La previdenza dei lavoratori dello spettacolo è nata negli anni ‘50 con il D.L.C.P.S. 708/1947 per sostenere un settore, che necessitava di maggiori tutele sul piano gius-lavoristico previdenziale, in tempi in cui chi praticava l’arte dello spettacolo era considerato senza mestiere.
L’evoluzione dei tempi ha dimostrato il contrario.
Con variegati, plurimi, successivi provvedimenti legislativi si è cercato di conferire linfa vitale alla categoria dei lavoratori dello spettacolo, maggior impulso occupazionale, formazione datoriale al fine di educare ed abituare il committente a garantire all’artista oltre ad una corretta retribuzione una tutela previdenziale uguale a quella in essere nel settore pubblico e privato.
Nonostante i consistenti input legislativi migliorativi della tutela assicurativa e previdenziale della categoria, effettuata anche grazie all’ausilio di dottrina e giurisprudenza per alimentare e sostenere queste interessanti professionalità, questo settore dai più è ritenuto ancora lacunoso e frammentario e necessiterebbe di ausilio e forme di tutela più consistenti: frequente giustificazione argomentativa, addotta per sostenere la diffusa frequenza all’evasione contributiva e previdenziale.
È pur vero che la normativa dei lavoratori dello spettacolo risulta ancora poco conosciuta, ma ciò è imputabile anche ai plurimi ambiti settoriali, che la lambiscono per la natura particolarmente versatile e poliedrica, che presenta, abbracciando un ventaglio di discipline artistiche, che cammina di pari passo con lo sviluppo delle moderne tecnologie.
L’artista non viene scelto per la professionalità: non sono previsti specifici titoli abilitativi per procedere formalmente e correttamente alle assunzioni.
Quello che contraddistingue un artista rispetto ad un altro è esclusivamente l’intuitus personae, ovvero la tipicità e le caratteristiche personali che lo rendono tale.
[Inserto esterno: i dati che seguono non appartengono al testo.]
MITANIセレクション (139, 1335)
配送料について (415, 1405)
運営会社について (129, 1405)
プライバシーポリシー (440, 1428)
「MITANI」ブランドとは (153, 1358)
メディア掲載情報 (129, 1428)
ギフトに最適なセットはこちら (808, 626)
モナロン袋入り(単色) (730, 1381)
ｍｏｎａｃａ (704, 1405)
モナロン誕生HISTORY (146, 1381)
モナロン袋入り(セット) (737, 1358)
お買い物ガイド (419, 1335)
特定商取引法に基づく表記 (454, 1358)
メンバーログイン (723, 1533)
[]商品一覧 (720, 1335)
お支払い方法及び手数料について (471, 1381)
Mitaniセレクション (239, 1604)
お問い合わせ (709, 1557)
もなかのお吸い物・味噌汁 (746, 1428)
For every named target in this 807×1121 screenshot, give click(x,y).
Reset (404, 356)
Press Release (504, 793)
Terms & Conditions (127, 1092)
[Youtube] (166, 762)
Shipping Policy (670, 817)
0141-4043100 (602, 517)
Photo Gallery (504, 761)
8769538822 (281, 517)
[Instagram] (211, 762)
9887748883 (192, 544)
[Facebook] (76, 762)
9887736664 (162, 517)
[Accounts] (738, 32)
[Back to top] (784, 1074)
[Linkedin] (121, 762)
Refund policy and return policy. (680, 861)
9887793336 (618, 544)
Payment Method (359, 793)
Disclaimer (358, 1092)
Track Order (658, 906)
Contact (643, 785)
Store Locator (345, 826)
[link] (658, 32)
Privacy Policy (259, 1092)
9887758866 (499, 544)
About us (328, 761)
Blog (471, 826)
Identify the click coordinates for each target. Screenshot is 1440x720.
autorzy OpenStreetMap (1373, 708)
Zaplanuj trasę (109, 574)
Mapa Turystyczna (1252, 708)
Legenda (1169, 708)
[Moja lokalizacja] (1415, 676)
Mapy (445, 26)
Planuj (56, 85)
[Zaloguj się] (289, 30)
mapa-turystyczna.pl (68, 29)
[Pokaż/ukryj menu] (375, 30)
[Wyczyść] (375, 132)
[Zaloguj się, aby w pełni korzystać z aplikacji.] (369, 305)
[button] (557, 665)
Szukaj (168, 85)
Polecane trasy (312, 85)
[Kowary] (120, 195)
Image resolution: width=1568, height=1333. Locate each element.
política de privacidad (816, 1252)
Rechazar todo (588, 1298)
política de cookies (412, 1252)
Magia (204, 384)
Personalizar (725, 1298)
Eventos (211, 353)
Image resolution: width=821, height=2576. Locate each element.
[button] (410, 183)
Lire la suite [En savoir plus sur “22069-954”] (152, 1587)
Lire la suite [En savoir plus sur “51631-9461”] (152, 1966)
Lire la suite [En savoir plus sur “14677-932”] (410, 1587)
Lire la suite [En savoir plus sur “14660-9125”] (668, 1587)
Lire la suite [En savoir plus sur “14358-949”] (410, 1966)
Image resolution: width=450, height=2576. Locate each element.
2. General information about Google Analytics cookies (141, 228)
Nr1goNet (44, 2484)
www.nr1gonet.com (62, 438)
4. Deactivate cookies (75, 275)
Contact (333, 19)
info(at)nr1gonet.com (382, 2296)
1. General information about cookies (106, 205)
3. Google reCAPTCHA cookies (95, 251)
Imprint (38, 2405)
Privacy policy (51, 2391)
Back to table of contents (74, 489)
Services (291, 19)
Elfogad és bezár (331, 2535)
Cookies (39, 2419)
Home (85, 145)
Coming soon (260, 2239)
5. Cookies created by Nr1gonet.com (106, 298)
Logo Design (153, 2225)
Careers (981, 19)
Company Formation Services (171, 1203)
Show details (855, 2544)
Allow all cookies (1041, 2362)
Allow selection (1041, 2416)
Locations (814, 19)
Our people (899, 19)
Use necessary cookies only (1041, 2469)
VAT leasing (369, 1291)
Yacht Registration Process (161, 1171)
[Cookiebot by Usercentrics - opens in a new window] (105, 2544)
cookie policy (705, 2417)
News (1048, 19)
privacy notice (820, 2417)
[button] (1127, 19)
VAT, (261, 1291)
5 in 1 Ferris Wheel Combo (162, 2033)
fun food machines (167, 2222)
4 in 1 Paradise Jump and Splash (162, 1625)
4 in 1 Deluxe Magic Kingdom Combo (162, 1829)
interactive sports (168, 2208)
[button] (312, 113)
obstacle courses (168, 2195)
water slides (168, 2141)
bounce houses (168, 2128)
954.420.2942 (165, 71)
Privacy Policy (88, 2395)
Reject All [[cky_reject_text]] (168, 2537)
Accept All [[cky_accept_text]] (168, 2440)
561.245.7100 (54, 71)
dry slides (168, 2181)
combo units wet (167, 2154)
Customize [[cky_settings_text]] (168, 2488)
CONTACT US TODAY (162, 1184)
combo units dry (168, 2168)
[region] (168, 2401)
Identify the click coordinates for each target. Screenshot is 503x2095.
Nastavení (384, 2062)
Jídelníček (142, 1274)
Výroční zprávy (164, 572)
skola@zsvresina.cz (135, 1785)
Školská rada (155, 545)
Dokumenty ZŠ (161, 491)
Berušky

Un artista può diventare famoso anche con un solo prodotto discografico, perché in quel momento storico riesce a rappresentare al meglio la nazione, il popolo, il pubblico e lo fa permeando e corroborando il prodotto artistico che offre, amalgamandolo delle sue potenzialità individuali, che agevolano i canali di empatia.
Abbiamo avuto nel tempo esempi storici di artisti che hanno conquistato la notorietà e drogato le masse prima ancora dell’esibizione.
Questa caratteristica incide sull’aumento dei cachet, che vengono richiesti per commissionarne le prestazioni.
È una realtà che ha un riflesso immediato e diretto sugli obblighi di versamento della contribuzione da osservare in loro favore, direttamente proporzionale al compenso ricevuto per ciascuna esibizione, anche nei casi in cui la stessa venga resa in forma autonoma, in piena autonomia espressiva.
La retribuzione erogata, se fosse dichiarata in maniera corretta, comporterebbe un sicuro beneficio per l’artista percipiente, ai fini del conseguente montante dell’imponibile previdenziale.
La realtà dei nostri tempi è, invece, completamente diversa, perché le pensioni degli artisti sono povere.
Luogo comune imputa tale marginalità alla brevità delle prestazioni ed alla occasionalità e frammentarietà occupazionale.
Di fatto, manca una cultura del rispetto previdenziale e si tende a non assumere l’artista senza formalità, perché la brevità della prestazione si presta ad incrementare il popolo degli evasori.
Per altri aspetti, più gravi, permane la tendenza, latente e radicata, di voler dichiarare somme molto inferiori a quelle erogate, sottraendo a fisco e previdenza compensi non tracciati.
Di questi tempi capita pure che la retribuzione venga presentata in mascherata in fattura da altre voci (fornitura service, prestazioni diverse, noleggio, diritti d’immagine, etc.), che inevitabilmente sfuggono a tutto danno dell’artista, che prende atto delle conseguenze solo quando arriva ad età pensionabile, tempo in cui riscontra, irrimediabilmente, un numero di contributi insufficienti a costituire il montante utile, ai fini del conseguimento della pensione.